Norbert Preining <preining at logic.at> wrote:

> puhhh, many thing are floating around. In fact it would be nice to
> discuss all this stuff in person, which would make it much easier!

Do you want to visit Paris? :)

> Well, this should work already now more or less, at least for those
> packages where we know the TeX Live name <-> TeX Catalogue name
> translation. Let's put it this way, the Catalogue has a field
> 	<texlive location='foobar'>

hyperref.xml has:

  <texlive/>                                                                    
  <miktex location='hyperref'/>                                                 
  <tetex/>                                                                      

i.e., the texlive element is empty. Huh? Maybe because it's in texmf and
not texmf-dist?...

Anyway, it contains only one path component, what can I do with that?...

(not sure it matters much for our purpose, so feel free not to answer)

> which gives the respective TLPOBJ (ex tpm) to which is corresponds.

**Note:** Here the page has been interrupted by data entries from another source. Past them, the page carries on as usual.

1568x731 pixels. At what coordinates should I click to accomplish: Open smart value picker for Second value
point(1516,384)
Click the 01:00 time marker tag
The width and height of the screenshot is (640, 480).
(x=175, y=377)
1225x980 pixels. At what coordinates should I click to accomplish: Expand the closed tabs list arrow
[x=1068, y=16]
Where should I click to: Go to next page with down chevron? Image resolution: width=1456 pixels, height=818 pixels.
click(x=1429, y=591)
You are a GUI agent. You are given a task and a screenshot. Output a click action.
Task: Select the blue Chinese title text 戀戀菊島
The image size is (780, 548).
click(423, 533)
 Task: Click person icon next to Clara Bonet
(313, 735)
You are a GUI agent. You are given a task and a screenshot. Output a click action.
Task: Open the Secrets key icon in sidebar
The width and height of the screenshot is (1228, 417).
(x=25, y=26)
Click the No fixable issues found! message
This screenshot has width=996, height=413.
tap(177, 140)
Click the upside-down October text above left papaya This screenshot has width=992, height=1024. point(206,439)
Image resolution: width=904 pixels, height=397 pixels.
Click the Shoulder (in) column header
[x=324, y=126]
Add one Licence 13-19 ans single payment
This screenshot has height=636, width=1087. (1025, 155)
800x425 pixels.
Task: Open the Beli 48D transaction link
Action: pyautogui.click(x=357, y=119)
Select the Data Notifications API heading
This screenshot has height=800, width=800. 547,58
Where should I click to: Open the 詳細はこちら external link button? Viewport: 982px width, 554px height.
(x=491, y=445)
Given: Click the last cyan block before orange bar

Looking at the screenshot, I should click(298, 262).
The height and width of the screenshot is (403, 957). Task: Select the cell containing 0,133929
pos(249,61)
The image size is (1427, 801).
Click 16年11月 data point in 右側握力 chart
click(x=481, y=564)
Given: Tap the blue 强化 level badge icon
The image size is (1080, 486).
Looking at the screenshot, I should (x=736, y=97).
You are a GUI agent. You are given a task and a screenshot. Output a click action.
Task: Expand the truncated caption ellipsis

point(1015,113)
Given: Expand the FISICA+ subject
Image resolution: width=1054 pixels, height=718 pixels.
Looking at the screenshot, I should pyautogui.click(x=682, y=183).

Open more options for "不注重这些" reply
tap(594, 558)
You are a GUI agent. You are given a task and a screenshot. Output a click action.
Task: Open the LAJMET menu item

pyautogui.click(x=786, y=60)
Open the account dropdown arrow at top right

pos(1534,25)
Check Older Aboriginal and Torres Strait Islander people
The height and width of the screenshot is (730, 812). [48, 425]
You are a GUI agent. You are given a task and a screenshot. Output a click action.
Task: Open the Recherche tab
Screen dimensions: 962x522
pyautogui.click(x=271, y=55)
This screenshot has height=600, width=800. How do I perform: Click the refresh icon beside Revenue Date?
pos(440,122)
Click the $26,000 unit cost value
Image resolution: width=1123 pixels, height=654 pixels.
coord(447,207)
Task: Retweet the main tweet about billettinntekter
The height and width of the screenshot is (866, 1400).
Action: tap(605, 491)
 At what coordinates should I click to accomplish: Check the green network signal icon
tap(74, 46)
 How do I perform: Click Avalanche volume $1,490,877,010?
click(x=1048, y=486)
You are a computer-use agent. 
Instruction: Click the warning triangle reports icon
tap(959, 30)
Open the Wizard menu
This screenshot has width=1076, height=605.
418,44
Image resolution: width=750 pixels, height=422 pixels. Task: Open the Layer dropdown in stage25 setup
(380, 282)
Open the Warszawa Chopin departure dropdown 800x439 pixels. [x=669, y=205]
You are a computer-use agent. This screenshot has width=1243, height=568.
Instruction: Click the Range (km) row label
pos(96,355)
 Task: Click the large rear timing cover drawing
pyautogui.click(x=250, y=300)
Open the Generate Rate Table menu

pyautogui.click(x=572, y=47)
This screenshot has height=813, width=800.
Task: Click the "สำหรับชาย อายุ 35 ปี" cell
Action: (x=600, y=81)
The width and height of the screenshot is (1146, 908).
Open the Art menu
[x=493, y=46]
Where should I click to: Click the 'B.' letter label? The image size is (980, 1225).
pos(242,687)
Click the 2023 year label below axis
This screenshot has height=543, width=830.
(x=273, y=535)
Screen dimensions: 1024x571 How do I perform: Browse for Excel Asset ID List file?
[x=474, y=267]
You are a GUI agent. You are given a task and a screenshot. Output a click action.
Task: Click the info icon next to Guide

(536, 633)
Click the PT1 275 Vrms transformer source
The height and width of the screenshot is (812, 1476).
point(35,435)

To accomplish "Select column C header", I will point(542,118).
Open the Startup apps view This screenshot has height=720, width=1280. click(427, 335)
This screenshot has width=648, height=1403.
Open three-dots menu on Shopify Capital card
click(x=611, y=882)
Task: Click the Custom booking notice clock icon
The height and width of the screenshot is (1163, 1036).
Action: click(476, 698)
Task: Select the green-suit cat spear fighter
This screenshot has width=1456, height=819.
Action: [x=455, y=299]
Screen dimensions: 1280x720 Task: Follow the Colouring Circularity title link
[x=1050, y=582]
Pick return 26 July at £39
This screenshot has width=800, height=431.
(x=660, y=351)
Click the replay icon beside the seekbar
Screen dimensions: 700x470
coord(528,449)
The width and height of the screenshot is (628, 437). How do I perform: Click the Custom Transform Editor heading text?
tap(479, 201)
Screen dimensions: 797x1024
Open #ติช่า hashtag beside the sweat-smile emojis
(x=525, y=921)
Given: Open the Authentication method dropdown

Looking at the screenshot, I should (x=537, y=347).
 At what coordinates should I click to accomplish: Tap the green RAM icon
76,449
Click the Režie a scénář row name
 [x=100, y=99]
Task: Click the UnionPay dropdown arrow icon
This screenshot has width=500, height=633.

IMHO, this is not precise enough because the link here is at (CTAN/TL)
package level, not file level. However, the doc files can have different
names depending on the format chosen, and I want to be able to carry the
metadata from CTAN about these files even when CTAN and TL have chosen a
different format/file name.

For instance, if CTAN ships some doc in HTML format and TL the same doc
in PDF format, we could have in the catalogue:

  ...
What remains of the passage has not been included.